Proxy Fight Heats Up at Spark NetworksThursday, May 22, 2014
There’s no love lost between Internet dating company Spark Networks and its largest shareholder.
The West Los Angeles company, with properties including Christian Mingle and JDate, on Thursday fired back at Osmium Partners with a public statement denouncing the Greenbrae investment firm’s recent attacks on Spark’s management.
Osmium, which holds 14 percent of Spark, earlier this week put forward a plan to elect its own slate of board members next month and squeeze growth from Spark’s flagship dating sites. The investment firm said Spark has been lagging competitors such as Match.com and Zoosk for years under the leadership of Chief Executive Greg Liberman and that the company has overspent on marketing.
Osmium also urged shareholders to vote for its board nominees ahead of the company’s annual shareholder meeting on June 18. Osmium has also issued other critical statements in recent weeks.
Osmium has held a stake in Spark since 2008 and in 2010 helped defeat a go-private proposal from the company’s largest shareholder at the time, Boston private equity firm Great Hill Partners, at $3.10 a share. Great Hill sold its 20 percent stake in Spark in recent months, leaving Osmium as the company’s largest single shareholder.
Spark’s statement today said Osmium’s priorities are in its diversified investment funds rather than the health of Spark’s business. The company also said Osmium has a history of flip-flopping on issues and is not worthy of shareholders’ trust. Spark said shareholders should vote for its proposed board members.

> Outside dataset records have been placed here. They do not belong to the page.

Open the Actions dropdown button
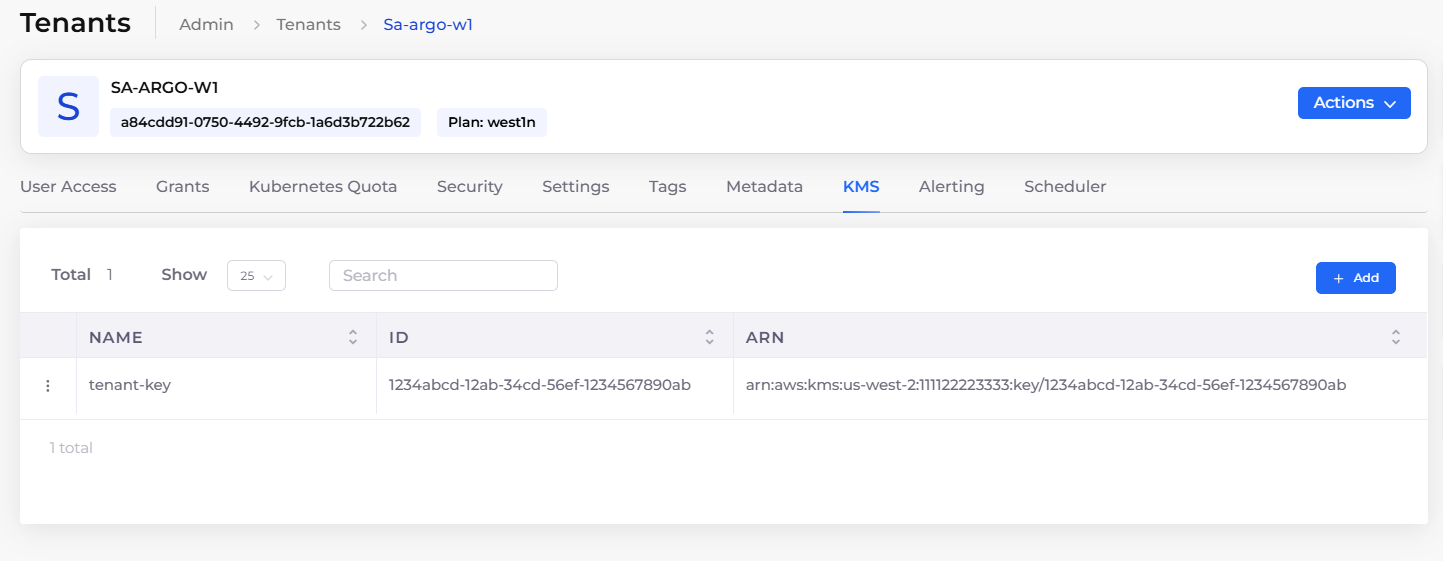 coord(1353,103)
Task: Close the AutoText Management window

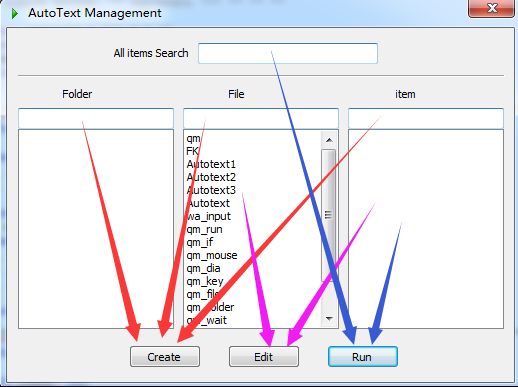Action: (491, 8)
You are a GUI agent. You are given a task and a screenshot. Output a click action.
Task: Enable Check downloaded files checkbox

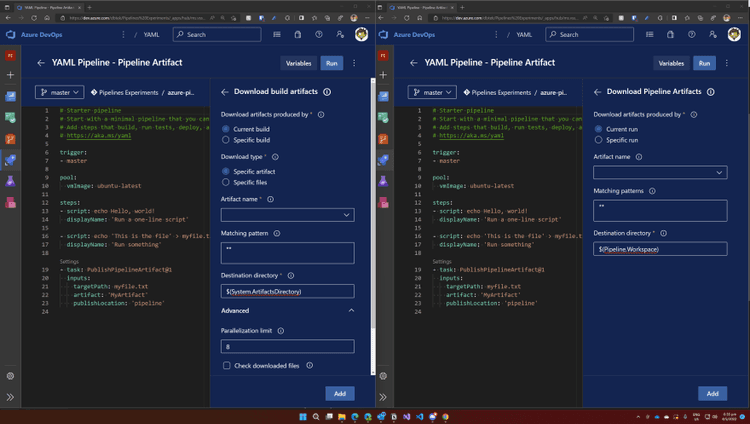[227, 366]
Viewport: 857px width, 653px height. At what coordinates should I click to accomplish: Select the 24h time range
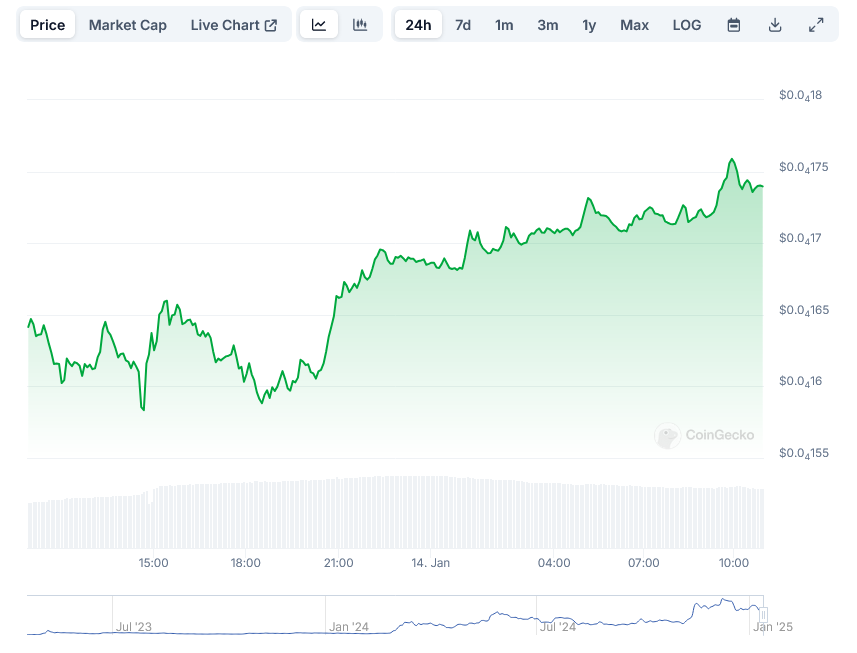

“We believe the value of your investment in Spark is under serious assault,” the statement said. “We believe (Osmium) has shown a history of shallow deception, offered a plan that lacks any substance, brings no relevant experience to the table and – most importantly – may have goals for its investment in Spark contrary to those of other stockholders.”
Spark shares closed down 3 percent to $4.51 on the New York Stock Exchange and are down 27 percent so far this year.